Bryan continued, “A map showing soil test results overlaid with the spreading history and pasture response means smarter farming which ultimately results in nitrogen efficiency. Farmers can then use less nitrogen and target the time and place of application. Enhanced nutrient efficiency and pasture productivity is better for the environment and the farmer’s bottom line.”

Mid Canterbury sheep and beef farmer, James McCormick, describes the HawkEye system as giving a simple and easy-to-use view for a farming business:

You can make better sense of all the data you collect. With more meaningful data, it takes the guesswork out of farming. Seeing what you’ve done in the past and comparing it with what you’re doing now or want to do in the future.
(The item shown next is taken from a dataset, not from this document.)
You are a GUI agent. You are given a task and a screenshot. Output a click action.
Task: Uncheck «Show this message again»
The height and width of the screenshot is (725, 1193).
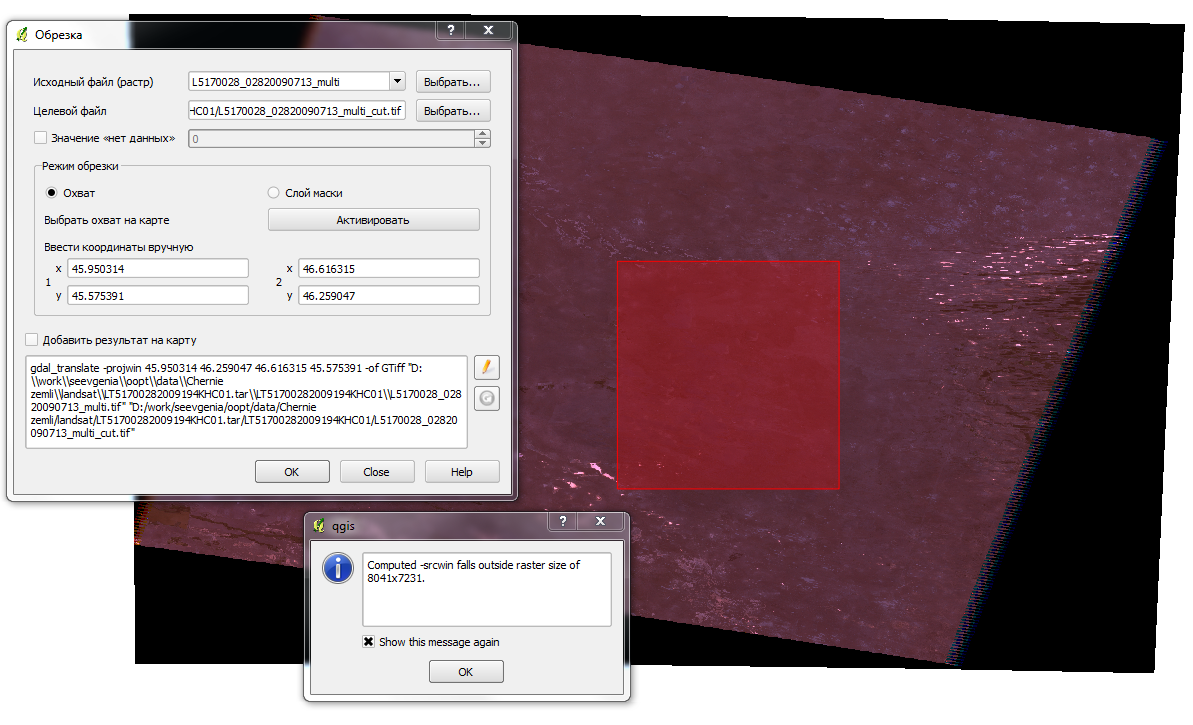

Based on open industry standards like DataLinker, farmers have greater flexibility to use their data output how they see fit. For example, certain data and map elements could be exported to GPS or C-Dax devices. Enabling owners or managers to decide who can see which view of farm performance could make existing data work harder.

Farmers will eventually be able to use HawkEye for:

  • Forecasting available feed
  • Benchmarking pasture production
  • Mapping and monitoring spreading or spraying
  • Monitoring and improving soil fertility
  • Analysing nitrogen efficiency
  • Demonstrating environmental performance
  • Dashboard integration with Agrigate

HawkEye uses Farmax’s forecasting technology and is powered by C-Dax’s automated solutions which works with over 80 aerial and ground-spreading operators nationwide.

“With HawkEye farmers will have 24/7 web access, and dedicated support from a team of technical experts and field based agri managers,” Bryan Inch said.

The first version previewed at Mystery Creek will be used to seek feedback so farmer input is factored into the roll-out.